What happened
Austin Mayor Kirk Watson and San Antonio Mayor Ron Nirenberg were joined by Quinton Lucas—mayor of Kansas City, Missouri—at the Hilton Austin to share thoughts and best practices concerning training and retaining various types of workers for local industries in their respective growing city.
Watson said Austin City Council’s approval of an Austin Infrastructure Academy on March 7 is a milestone for the city. According to the council’s adopted resolution, the private/public infrastructure network will integrate recruitment, a comprehensive training hub, child care support and placement services to connect local residents to infrastructure career pathways.
Those pathways, Watson said, include engineering, planning, managing and building mass transit improvements around town, and expanding Austin-Bergstrom International Airport.
Austin officials said their long-term, large capital projects will need skilled infrastructure workers, expanding the region’s infrastructure sector by more than 81% by 2040—an expansion that will rely on addition of 10,000 new workers annually for the next 17 years.
But Watson said this initiative must also take into account factors such as ensuring housing is affordable for a large range of people in town to fill those jobs for which they are training.
“Our economic development paradigm needs to evolve,” Watson said.
Nirenberg talked about San Antonio Ready to Work, a program where the city of San Antonio, local employers, training providers, colleges, community organizations and workforce agencies collaborate to train individuals for certain career pathways.
The idea, Nirenberg said, is to provide trainees with resources, such as transportation, child care, tuition aid, job interview preparation, and help with developing a personalized career and training plan.
Initial enrollment for San Antonio Ready to Work opened in May 2022 and, by fall of 2023, city officials recorded nearly 5,000 enrollees, but fewer than 800 of those enrollees had successfully completed that training by that point.
Nirenberg said he and fellow San Antonio leaders learned their lesson, tempered early expectations with Ready for Work, adding that this and other measures are needed to further bolster San Antonio’s economy and workforce.
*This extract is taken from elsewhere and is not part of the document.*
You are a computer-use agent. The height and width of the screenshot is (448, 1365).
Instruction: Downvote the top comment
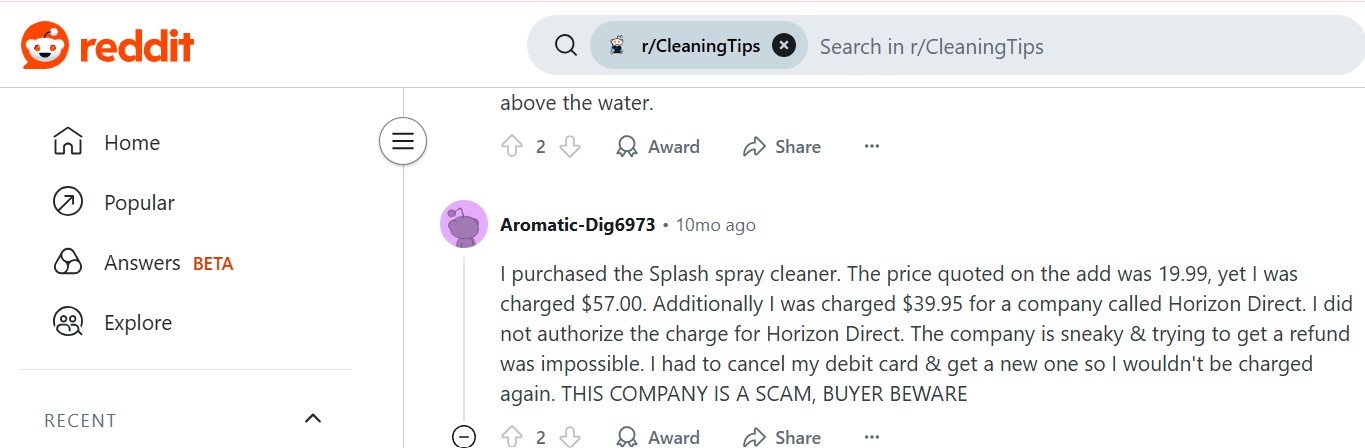570,147
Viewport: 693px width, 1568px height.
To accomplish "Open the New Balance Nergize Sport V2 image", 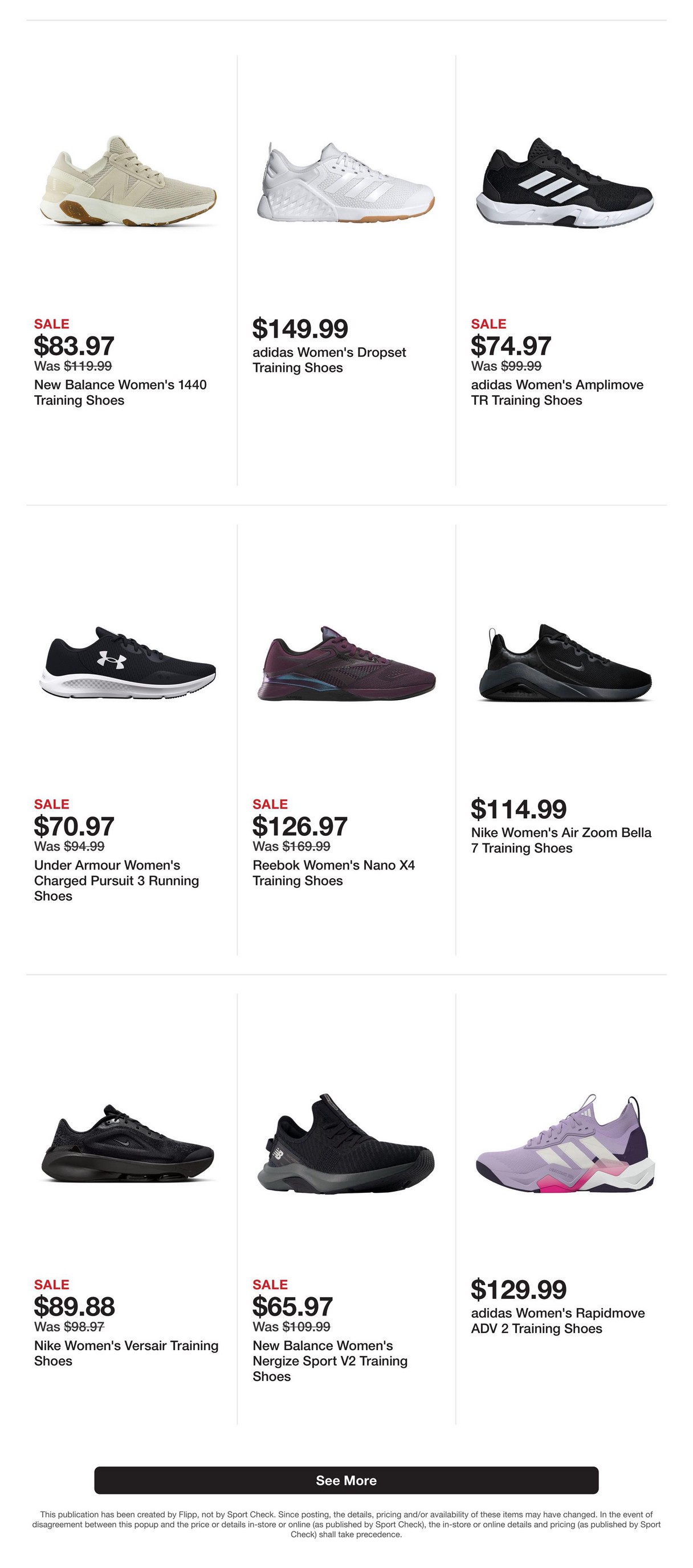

“We are anticipating training up to 40,000 people over the next five to eight years. It’s an opportunity not only to train folks to get into the jobs that we are creating in the modern economy, but also finally break cycles of poverty,” Nirenberg said.
A closer look
Watson said the Austin Infrastructure Academy is not meant to reinvent the wheel in matters of workforce development but rather help to scale up existing efforts.
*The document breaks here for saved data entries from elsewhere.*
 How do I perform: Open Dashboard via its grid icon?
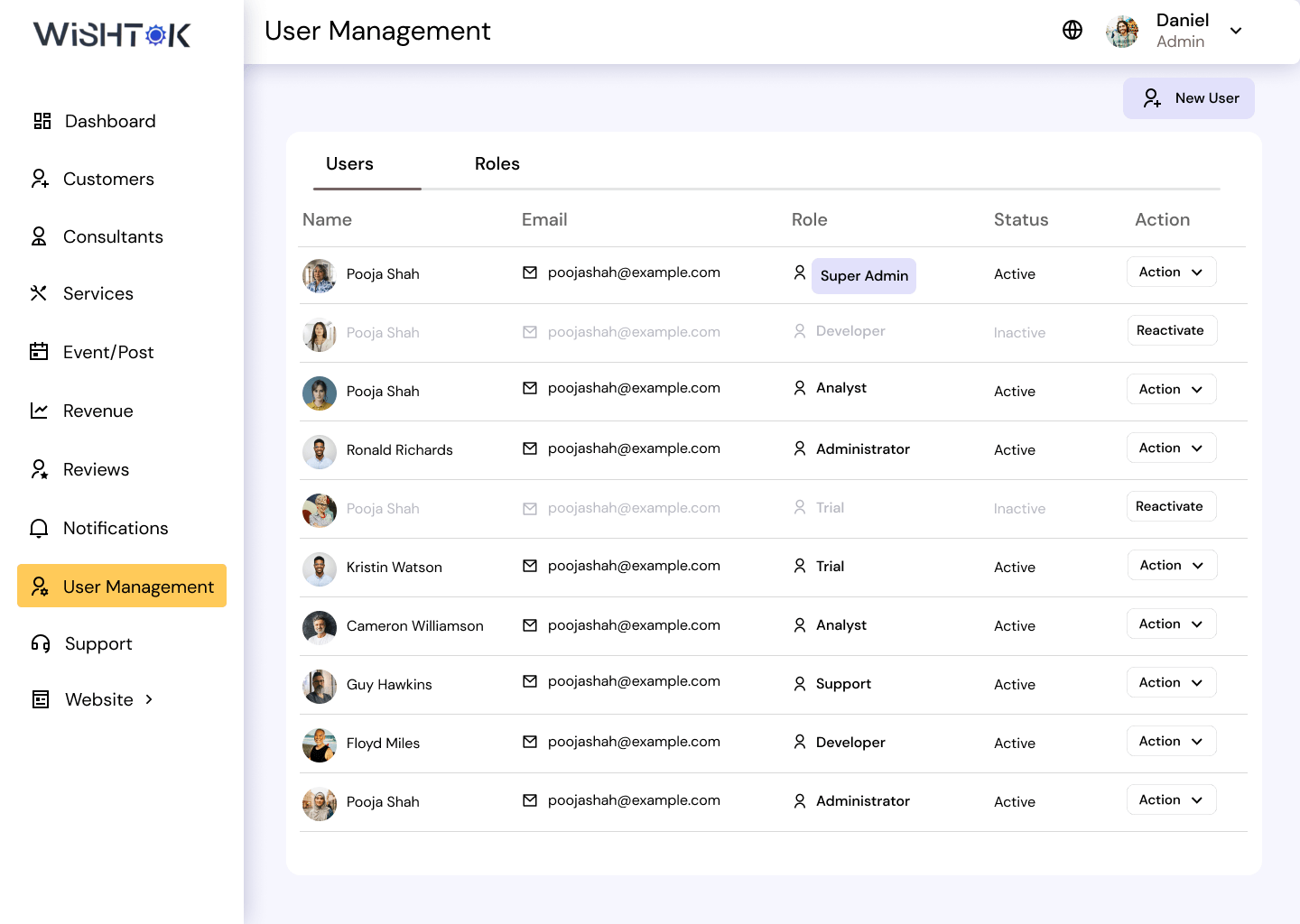click(x=42, y=121)
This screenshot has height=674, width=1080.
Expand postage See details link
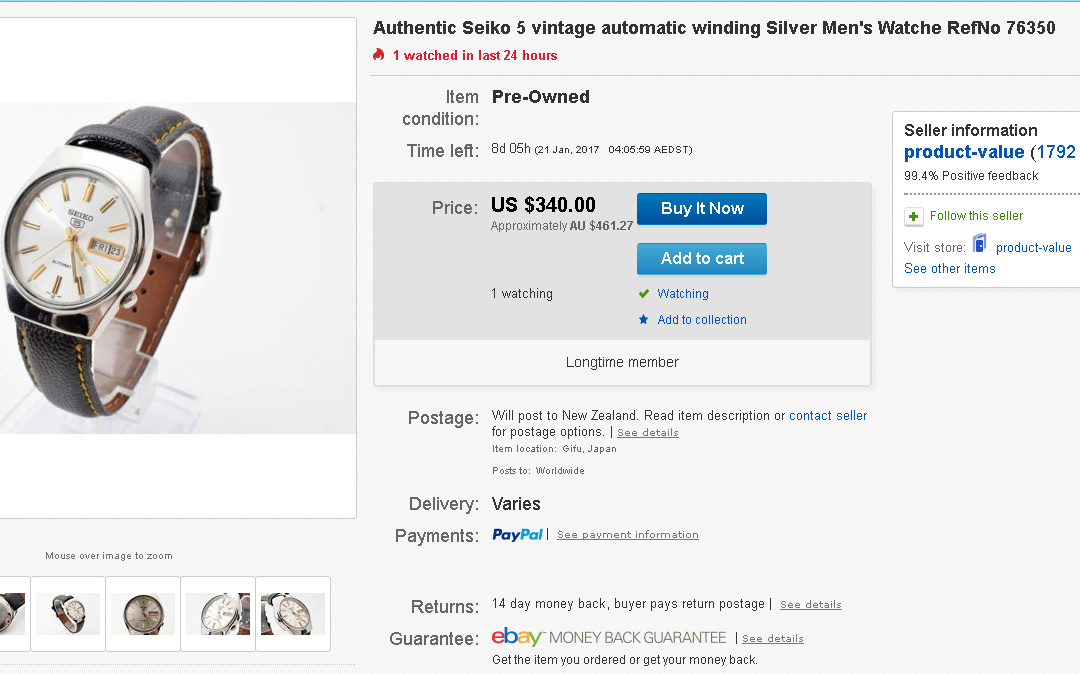pyautogui.click(x=647, y=433)
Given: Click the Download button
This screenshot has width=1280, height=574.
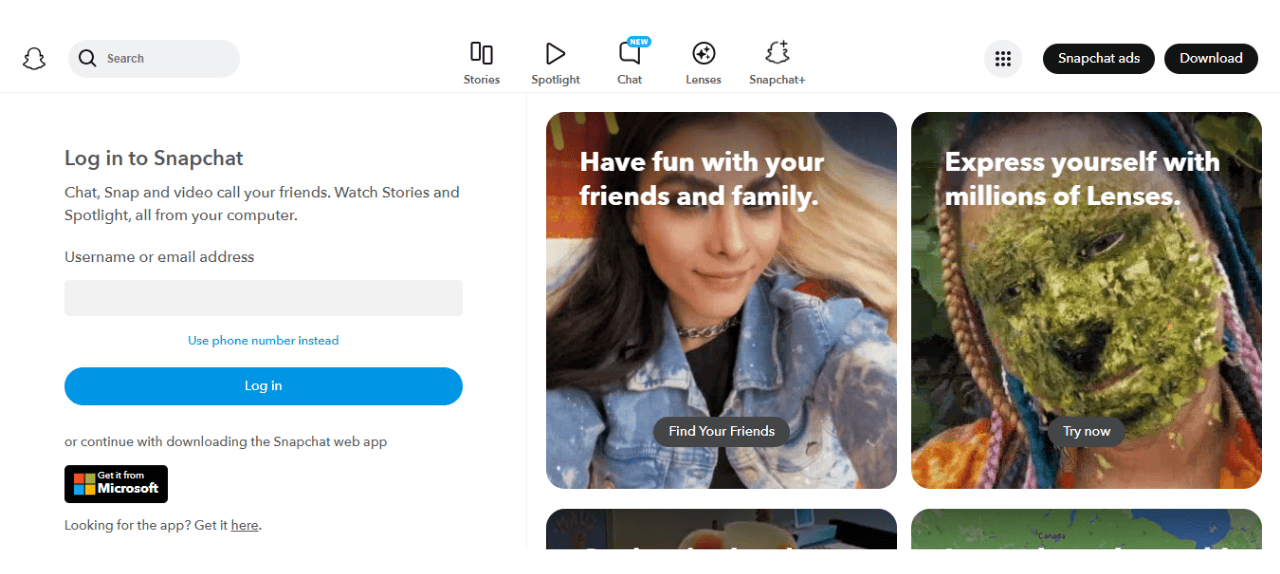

Watson added improving a city’s talent pipeline is not just about filling jobs, but having public and private sectors collaborate to enhance the availability of various career fields and ensuring the right people pursue those careers with child care, transportation and housing needs met.
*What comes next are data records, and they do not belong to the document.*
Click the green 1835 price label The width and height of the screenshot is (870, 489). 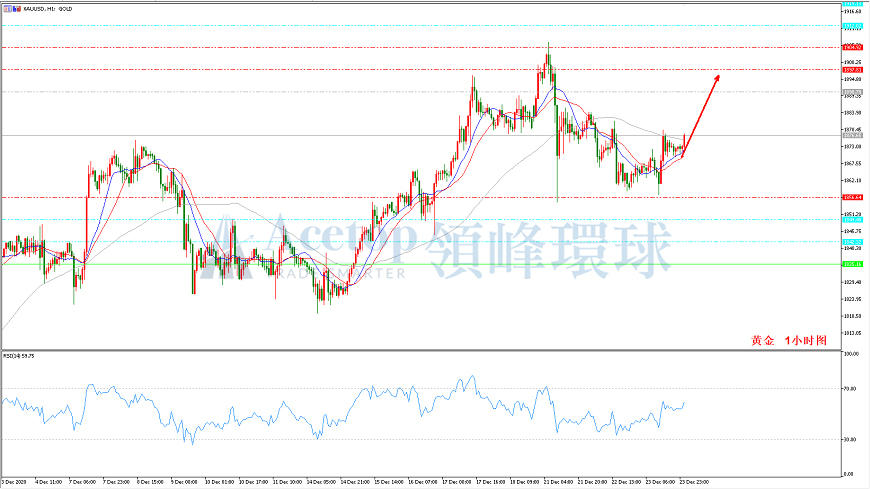(852, 264)
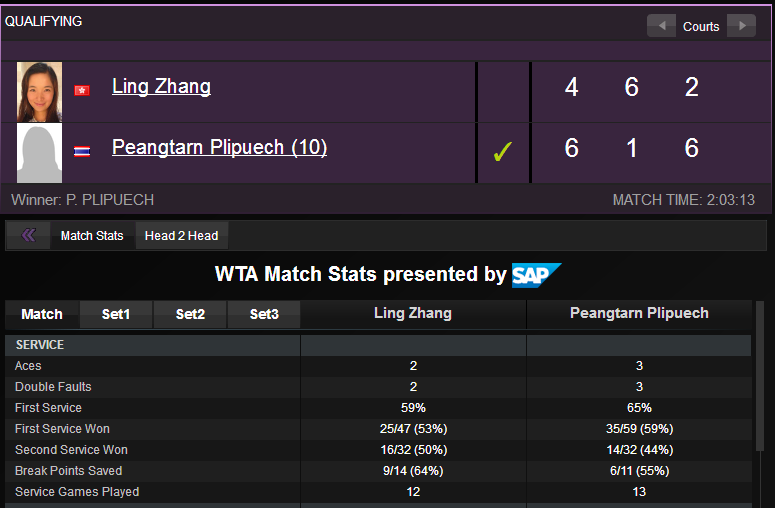Open Peangtarn Plipuech (10) profile link

coord(219,148)
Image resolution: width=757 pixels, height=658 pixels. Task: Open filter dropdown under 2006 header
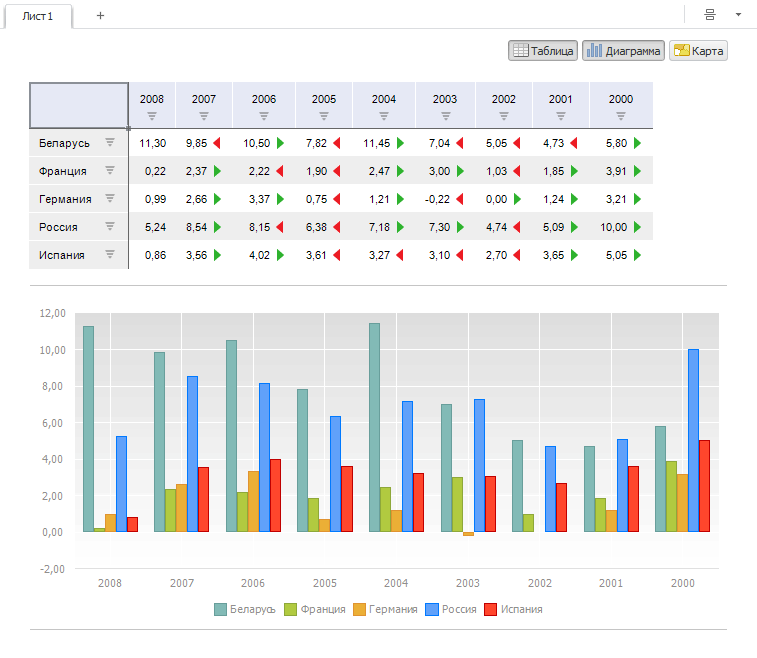[264, 115]
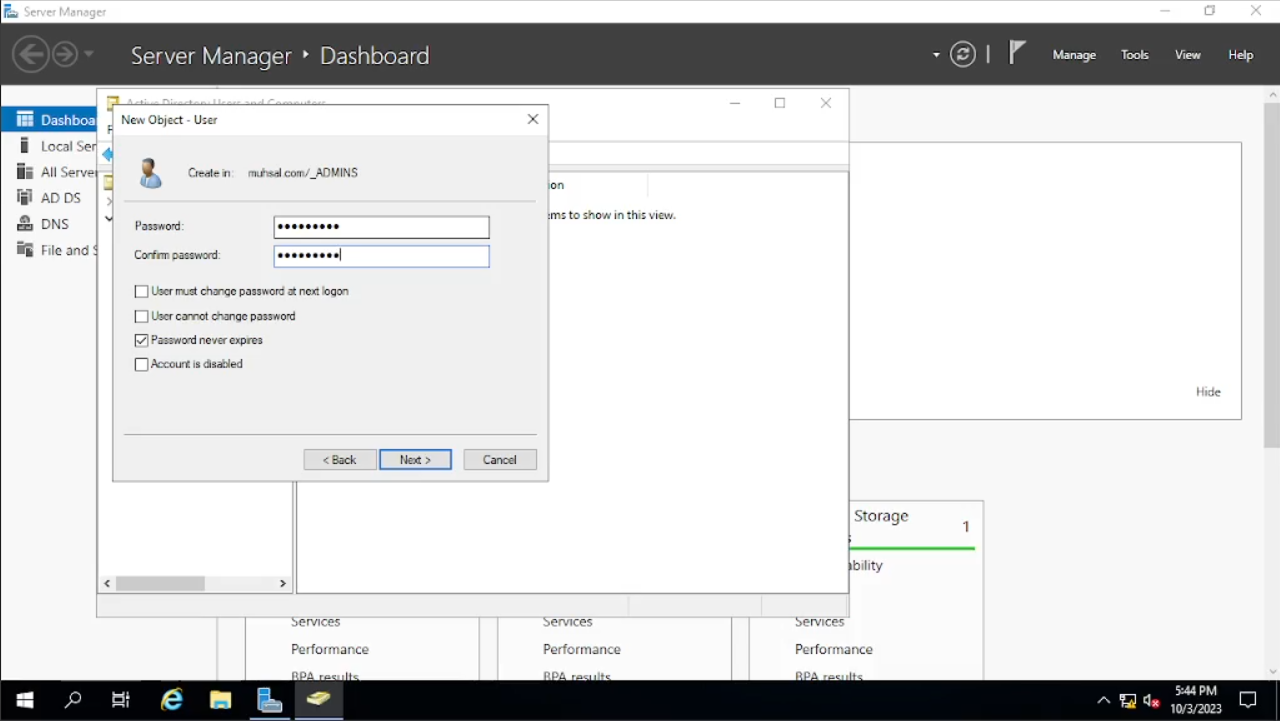
Task: Open Internet Explorer from the taskbar
Action: coord(172,700)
“Child care is the second largest expense in most households behind the cost of housing. If you have children, it's making all of the difference in people thinking, ‘Do I work a part-time job? Can I take this job? When it comes to establishing your career, can I do the training I need to do?’” Watson said.
Watson said it is important that Austin's government and business leaders continue work on making for a community where residents have access to all essential services and amenities, including affordable housing and public transit, in order for them to focus on finishing their education if that is a goal and to pursue a good-paying, rewarding job.
“I frankly don't believe that we will be the kind of complete city we want to be if people are moving out because they can't afford to be here, or if they don't believe the city cares about them,” Watson said.
Nirenberg agreed with Watson's sentiment, saying workforce development programs such as San Antonio Ready to Work must function in a way to help participants in most personal situations, especially emergencies.
“The real power of Ready to Work is that we have navigators that work with each individual to anticipate and help overcome those barriers. There's assistance built into for each and every one of those participants, but everybody's got different needs, and we've got to work with individuals from the very beginning,” Nirenberg said.
Nirenberg also said partnerships with the private sector are vital because that raises confidence of participants.
“Getting those employers to commit jobs upfront tells the participants on the front end that there's a job waiting for them that they can successfully complete this program,” he added.